ON THIS DAY before Thanksgiving, let's talk turkey. About pizza. In what should have been a joke but, unfortunately, was not, Congress last week passed a bill that, in effect, counts pizza as a vegetable to meet nutritional standards for taxpayer-subsidized school lunches.
ON THIS DAY before Thanksgiving, let's talk turkey. About pizza.
In what should have been a joke but, unfortunately, was not, Congress last week passed a bill that, in effect, counts pizza as a vegetable to meet nutritional standards for taxpayer-subsidized school lunches.
As Seth Meyers, of "Saturday Night Live" - with the aid of Kermit the Frog - put it: "Really?"
Really. And here's something else that's all too real: When it comes to a contest between money and science - or money and our children's health - well, there's really no contest.
The U.S. Department of Agriculture has been working since 2004 on new nutritional standards for school lunches that it unveiled in June. The standards followed scientific recommendations from the Institute of Medicine (IOM). Among them: school lunches need more fruits and vegetables; limits on salt and starch (for example, french fries), and increased whole grains.
Yet, serving more fruits and vegetables would cut into the profits of industrial giants that make a lot of money marketing faux food to school districts. So, $5.6 million worth of lobbyists cooked up a spending bill slathered with amendments to undo the rules: the USDA can't limit the number of servings of starches (potatoes) to two per week, as the IOM advised, and two tablespoons of tomato paste - the amount smeared on a slice of frozen pizza - counts as a vegetable, not the half cup that the USDA proposed.
The decision looks even more idiotic when you consider that tomatoes make up only 31 percent of the red stuff on a pizza slice manufactured by ConAgra. The rest: pizza seasoning, dehydrated onion, guar and xanthum gums, garlic powder, potassium sorbate, citric acid, tricalcium phosphate, soybean oil and modified food starch.
Mmm, just like Grandma used to make.
Some conservatives have tried to dress up this sellout by claiming that the federal government has no right to tell children what to eat. Let them eat chicken nuggets. But school lunches are subsidized by the taxpayers, and we should not subsidize billions of empty calories - not when one out of three American children is already obese, and obesity is one of our biggest, and most expensive, public-health problems.
This national disgrace is not only, or even primarily, about what kids eat for lunch. It's really about the unhealthy state of affairs we call the legislative process.
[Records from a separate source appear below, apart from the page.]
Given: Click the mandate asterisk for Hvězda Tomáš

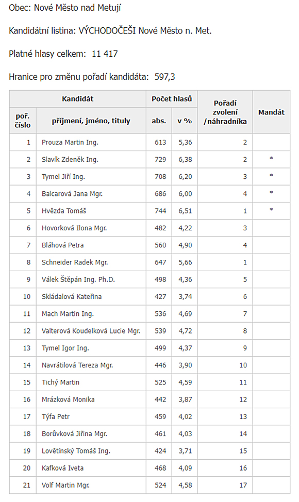Looking at the screenshot, I should 271,210.
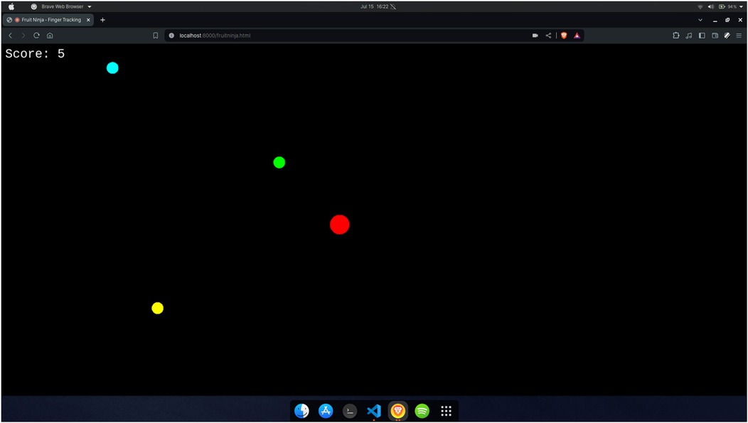The image size is (748, 423).
Task: Expand the tab search chevron
Action: tap(700, 20)
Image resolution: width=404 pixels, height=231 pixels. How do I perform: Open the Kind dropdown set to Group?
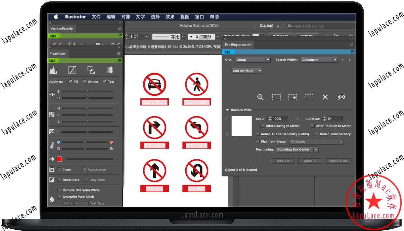(x=252, y=60)
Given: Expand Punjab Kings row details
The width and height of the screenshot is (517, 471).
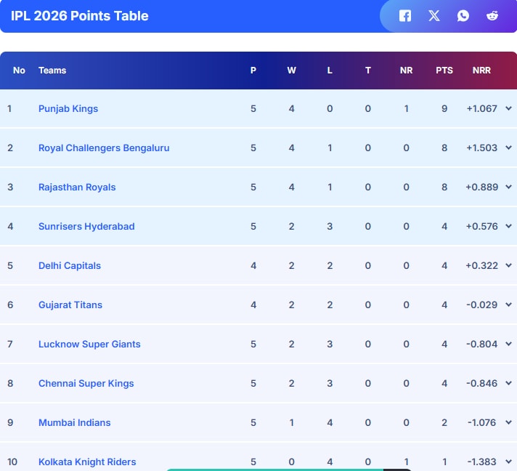Looking at the screenshot, I should pos(508,109).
Twenty years ago, just the notion that ketchup might be classified as a vegetable in school lunches engendered ridicule and outrage. Now, it's just the way that the pizza crust (fortified with thiamine mononitrate, monocalcium phosphate and sorbitan monostearate) crumbles.
Until Congress finds the courage to choose science and health over lobbyists' cash, all that talk about how much they care about our children is so much baloney.